Thriller That Delves Into Grubby World of Politics

BROKEN CITY: 'marshals an impressive cast and Brian Tucker’s script sustains dramatic tension for the opening hour'

BROKEN CITY: 'marshals an impressive cast and Brian Tucker’s script sustains dramatic tension for the opening hour'

First published in What's On by

BROKEN CITY (15)

Thriller/Action/Romance. Mark Wahlberg, Russell Crowe, Catherine Zeta-Jones, Jeffrey Wright, Barry Pepper, Natalie Martinez, Kyle Chandler, Alona Tal. Director: Allen Hughes.

We don’t need serpentine thrillers such as Broken City to remind us that politics is a grubby business.

As recent headlines attest, elected authority figures who we trust to shape and reform our laws can occasionally ride roughshod over those same rules and regulations.

Allen Hughes’s film argues that to affect lasting change in the corridors of power, you have to be prepared to get your hands bloody. Or pay someone else to get their money-grabbing mitts filthy on your behalf.

The anti-hero in Broken City is New York cop Billy Taggart (Mark Wahlberg), who takes down an unarmed suspect and faces a prison sentence for his apparent lapse in judgment.

It looks like an open and shut case until popular Mayor Nicholas Hostetler (Russell Crowe) steps in with a deal, making clear to Billy that he expects a favour in return. Seven years later, Billy is a low-rent private detective.

He owes 42,000 dollars – the situation is dire, even with a brilliant assistant (Alona Tal) chasing up outstanding bills.

Out of the blue, Hostetler calls in his marker: he asks Billy to gather evidence to prove that his wife Cathleen (Catherine Zeta-Jones) has been unfaithful.
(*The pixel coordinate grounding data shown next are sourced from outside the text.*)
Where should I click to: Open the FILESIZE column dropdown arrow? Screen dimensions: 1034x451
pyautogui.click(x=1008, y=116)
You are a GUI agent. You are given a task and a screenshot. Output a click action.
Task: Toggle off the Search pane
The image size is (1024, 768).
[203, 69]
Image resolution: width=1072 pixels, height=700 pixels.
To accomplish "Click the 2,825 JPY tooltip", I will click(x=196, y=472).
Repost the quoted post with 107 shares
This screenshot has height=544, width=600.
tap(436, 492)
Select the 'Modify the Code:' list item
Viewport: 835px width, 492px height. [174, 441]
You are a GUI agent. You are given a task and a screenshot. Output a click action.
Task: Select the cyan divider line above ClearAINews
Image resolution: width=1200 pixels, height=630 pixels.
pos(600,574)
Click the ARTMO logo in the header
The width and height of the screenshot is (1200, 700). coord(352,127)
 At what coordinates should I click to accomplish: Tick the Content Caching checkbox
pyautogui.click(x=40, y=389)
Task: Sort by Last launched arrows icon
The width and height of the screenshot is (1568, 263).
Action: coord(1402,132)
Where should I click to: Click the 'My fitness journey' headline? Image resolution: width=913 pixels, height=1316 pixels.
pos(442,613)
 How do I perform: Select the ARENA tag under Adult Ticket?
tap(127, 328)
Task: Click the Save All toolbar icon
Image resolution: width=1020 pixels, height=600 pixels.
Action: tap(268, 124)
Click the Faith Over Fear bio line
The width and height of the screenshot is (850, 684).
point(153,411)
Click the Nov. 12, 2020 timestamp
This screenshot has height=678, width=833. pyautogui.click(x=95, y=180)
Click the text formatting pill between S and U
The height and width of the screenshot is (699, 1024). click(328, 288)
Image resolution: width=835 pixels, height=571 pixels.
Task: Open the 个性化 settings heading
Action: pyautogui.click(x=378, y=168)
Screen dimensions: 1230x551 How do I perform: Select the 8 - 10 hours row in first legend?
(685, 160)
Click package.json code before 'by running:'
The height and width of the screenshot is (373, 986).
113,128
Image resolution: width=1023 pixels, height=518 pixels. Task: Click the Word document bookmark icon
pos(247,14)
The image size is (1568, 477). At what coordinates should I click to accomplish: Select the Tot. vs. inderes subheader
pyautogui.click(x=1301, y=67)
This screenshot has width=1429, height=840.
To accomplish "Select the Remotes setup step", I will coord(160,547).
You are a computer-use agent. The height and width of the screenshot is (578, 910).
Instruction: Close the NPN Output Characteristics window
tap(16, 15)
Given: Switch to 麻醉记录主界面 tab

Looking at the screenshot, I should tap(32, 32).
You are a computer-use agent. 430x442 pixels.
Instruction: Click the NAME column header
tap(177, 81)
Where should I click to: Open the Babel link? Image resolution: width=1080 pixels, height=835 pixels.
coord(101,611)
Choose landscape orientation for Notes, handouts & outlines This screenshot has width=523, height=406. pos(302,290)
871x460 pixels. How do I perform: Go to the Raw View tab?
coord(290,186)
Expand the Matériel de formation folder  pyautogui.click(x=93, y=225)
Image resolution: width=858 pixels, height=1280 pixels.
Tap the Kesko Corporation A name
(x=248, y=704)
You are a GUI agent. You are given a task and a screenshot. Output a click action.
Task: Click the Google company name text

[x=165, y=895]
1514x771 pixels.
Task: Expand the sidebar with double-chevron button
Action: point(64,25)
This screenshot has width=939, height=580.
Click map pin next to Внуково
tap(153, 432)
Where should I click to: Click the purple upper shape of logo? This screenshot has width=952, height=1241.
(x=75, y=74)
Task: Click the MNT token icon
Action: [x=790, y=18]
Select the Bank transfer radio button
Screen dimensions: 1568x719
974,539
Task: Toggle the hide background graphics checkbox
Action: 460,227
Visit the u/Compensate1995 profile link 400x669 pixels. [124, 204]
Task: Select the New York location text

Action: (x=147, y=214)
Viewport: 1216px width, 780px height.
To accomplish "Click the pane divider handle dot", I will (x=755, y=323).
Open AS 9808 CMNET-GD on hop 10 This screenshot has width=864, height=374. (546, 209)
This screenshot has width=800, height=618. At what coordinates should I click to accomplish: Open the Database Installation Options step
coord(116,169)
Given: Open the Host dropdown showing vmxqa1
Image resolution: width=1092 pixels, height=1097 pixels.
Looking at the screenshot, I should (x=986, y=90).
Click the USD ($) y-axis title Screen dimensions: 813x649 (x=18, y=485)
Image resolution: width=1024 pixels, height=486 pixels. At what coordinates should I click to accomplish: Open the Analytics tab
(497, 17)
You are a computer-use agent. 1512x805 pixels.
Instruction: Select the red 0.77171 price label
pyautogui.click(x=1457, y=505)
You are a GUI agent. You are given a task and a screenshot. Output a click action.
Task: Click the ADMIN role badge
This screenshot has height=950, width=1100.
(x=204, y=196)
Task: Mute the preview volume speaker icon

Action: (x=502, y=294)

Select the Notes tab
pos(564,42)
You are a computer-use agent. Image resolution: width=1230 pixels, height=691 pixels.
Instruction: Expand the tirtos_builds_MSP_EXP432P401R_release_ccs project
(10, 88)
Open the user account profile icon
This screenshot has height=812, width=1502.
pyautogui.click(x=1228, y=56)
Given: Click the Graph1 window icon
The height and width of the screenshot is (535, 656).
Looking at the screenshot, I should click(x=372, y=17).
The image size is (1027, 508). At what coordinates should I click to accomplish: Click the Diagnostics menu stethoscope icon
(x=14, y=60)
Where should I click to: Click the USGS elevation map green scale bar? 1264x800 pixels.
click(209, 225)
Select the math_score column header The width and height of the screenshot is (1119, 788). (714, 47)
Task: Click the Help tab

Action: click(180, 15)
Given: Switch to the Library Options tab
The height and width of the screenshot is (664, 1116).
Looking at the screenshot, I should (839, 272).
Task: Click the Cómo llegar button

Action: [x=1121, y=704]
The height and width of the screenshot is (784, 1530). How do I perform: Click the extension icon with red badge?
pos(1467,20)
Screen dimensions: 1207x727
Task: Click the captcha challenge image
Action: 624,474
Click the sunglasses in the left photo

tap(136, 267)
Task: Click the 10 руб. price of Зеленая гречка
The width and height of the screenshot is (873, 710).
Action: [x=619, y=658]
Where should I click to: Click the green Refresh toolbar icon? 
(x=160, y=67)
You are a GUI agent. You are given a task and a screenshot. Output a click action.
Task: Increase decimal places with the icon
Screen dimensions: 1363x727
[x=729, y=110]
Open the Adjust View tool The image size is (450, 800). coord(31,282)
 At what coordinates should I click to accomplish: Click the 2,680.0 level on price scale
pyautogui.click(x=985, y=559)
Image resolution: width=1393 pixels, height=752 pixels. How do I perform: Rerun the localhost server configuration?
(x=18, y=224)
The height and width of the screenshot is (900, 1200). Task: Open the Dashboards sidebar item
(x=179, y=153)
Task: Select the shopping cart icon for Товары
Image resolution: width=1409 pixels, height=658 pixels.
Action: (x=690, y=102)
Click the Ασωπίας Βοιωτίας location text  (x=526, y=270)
Hostetler is embroiled in a bitter election battle with charismatic rival Jack Valliant (Barry Pepper), and doesn’t want a marital scandal to blight his chances.

Broken City marshals an impressive cast and Brian Tucker’s script sustains dramatic tension for the opening hour by teasing us with the characters’ ulterior motives.

But Tucker’s script becomes increasingly preposterous and is peppered with surreal one-liners that masquerade as gritty street talk.